Julian common years starting on Saturday
Decade: 1st; 2nd; 3rd; 4th; 5th; 6th; 7th; 8th; 9th; 10th
15th century: 1401; 1407; 1418; 1429; 1435; 1446; 1457; 1463; 1474; 1485; 1491
16th century: 1502; 1513; 1519; 1530; —; 1541; 1547; 1558; 1569; 1575; 1586; 1597
17th century: 1603; 1614; 1625; 1631; 1642; 1653; 1659; 1670; —; 1681; 1687; 1698
18th century: 1709; 1715; 1726; 1737; 1743; 1754; 1765; 1771; 1782; 1793; 1799
19th century: 1810; —; 1821; 1827; 1838; 1849; 1855; 1866; 1877; 1883; 1894
20th century: 1905; 1911; 1922; 1933; 1939; 1950; —; 1961; 1967; 1978; 1989; 1995
21st century: 2006; 2017; 2023; 2034; 2045; 2051; 2062; 2073; 2079; 2090; —

== Holidays ==
=== International ===
- Valentine's Day and Halloween falls on a Monday
- World Day for Grandparents and the Elderly falls on July 24
- Christmas Day falls on a Sunday

=== Roman Catholic Solemnities ===
- Epiphany falls on a Thursday
- Candlemas falls on a Wednesday
- Saint Joseph's Day falls on a Saturday
- The Annunciation of Jesus falls on a Friday
- The Nativity of John the Baptist falls on a Friday
- The Solemnity of Saints Peter and Paul falls on a Wednesday
- The Transfiguration of Jesus falls on a Saturday
- The Assumption of Mary falls on a Monday
- The Exaltation of the Holy Cross falls on a Wednesday
- All Saints' Day falls on a Tuesday
- All Souls' Day falls on a Wednesday
- The Feast of Christ the King falls on its earliest possible date, November 20 (or on October 30 in versions of the calendar between 1925 and 1962)
- The First Sunday of Advent falls on its earliest possible date, November 27
- The Immaculate Conception falls on a Thursday
- Gaudete Sunday falls on its earliest possible date, December 11
- Rorate Sunday falls on its earliest possible date, December 18

=== Australia and New Zealand ===
- Australia Day falls on a Wednesday
- Waitangi Day falls on a Sunday
- Daylight saving ends on April 3
- ANZAC Day falls on a Monday
- Mother's Day falls on its earliest possible date, May 8
- Father's Day falls on September 4
- Daylight saving begins on September 25 in New Zealand and October 2 in Australia

=== British Isles ===
- Saint David's Day falls on a Tuesday
- Mother's Day falls on March 6, March 13, March 20, March 27 or April 3
- Daylight saving begins on March 27
- Saint Patrick's Day falls on a Thursday
- Saint George's Day falls on a Saturday
- Father's Day falls on June 19
- Orangeman's Day falls on a Tuesday
- Daylight saving ends on October 30
- Guy Fawkes Night falls on a Saturday
- Saint Andrew's Day falls on a Wednesday

=== Canada ===
- Daylight saving begins on March 13
- Mother's Day falls on its earliest possible date, May 8
- Victoria Day falls on May 23
- Father's Day falls on June 19
- Canada Day falls on a Friday
- Labour Day falls on September 5
- Thanksgiving Day falls on October 10
- Daylight saving ends on November 6

=== Denmark ===
- The Constitution Day falls on a Sunday

=== Germany ===
- The reunification falls on a Monday

=== United States ===
- Martin Luther King Jr.

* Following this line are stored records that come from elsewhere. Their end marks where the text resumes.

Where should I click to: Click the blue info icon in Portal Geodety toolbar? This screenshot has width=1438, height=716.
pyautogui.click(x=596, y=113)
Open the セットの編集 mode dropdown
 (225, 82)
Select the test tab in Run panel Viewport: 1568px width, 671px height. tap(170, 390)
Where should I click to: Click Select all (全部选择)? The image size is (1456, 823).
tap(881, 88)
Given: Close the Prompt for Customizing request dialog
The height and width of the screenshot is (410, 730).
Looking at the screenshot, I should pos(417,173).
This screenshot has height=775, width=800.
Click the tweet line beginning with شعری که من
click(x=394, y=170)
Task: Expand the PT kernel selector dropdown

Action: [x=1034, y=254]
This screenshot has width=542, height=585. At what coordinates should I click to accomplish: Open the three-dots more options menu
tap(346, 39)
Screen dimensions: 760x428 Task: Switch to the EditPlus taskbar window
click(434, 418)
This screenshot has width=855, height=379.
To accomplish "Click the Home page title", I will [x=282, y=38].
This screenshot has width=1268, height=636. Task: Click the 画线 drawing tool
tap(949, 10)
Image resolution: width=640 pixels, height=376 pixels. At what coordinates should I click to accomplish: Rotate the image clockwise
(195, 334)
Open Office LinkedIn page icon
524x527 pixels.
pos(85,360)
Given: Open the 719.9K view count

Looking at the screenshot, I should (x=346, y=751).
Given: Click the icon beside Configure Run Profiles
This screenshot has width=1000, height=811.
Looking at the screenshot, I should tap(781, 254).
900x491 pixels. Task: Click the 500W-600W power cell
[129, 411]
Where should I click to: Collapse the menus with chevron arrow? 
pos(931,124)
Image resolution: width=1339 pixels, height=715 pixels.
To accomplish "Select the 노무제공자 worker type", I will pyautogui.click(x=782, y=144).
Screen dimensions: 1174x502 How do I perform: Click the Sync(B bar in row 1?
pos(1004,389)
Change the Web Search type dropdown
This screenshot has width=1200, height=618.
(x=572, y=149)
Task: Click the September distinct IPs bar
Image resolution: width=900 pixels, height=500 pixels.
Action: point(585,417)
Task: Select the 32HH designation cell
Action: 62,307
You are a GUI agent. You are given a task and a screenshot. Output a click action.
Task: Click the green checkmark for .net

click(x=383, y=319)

Day falls on January 17
- Presidents' Day falls on its latest possible date, February 21
- Daylight saving begins on March 13
- Mother's Day falls on its earliest possible date, May 8. This is the only type of year when Presidents’ Day to Mother’s Day are only 76 days apart. They are 83 days apart in all other years
- Memorial Day falls on May 30
- Juneteenth and Father's Day coincide on Sunday, June 19
- Independence Day falls on a Monday
- Labor Day falls on September 5
- Grandparents' Day falls on September 11
- Columbus Day falls on October 10
- Daylight saving ends on November 6
- Election Day falls on its latest possible date, November 8. This is the only type of common year when Mother’s Day to Election Day are 184 days apart. They are 177 days apart in all other common years.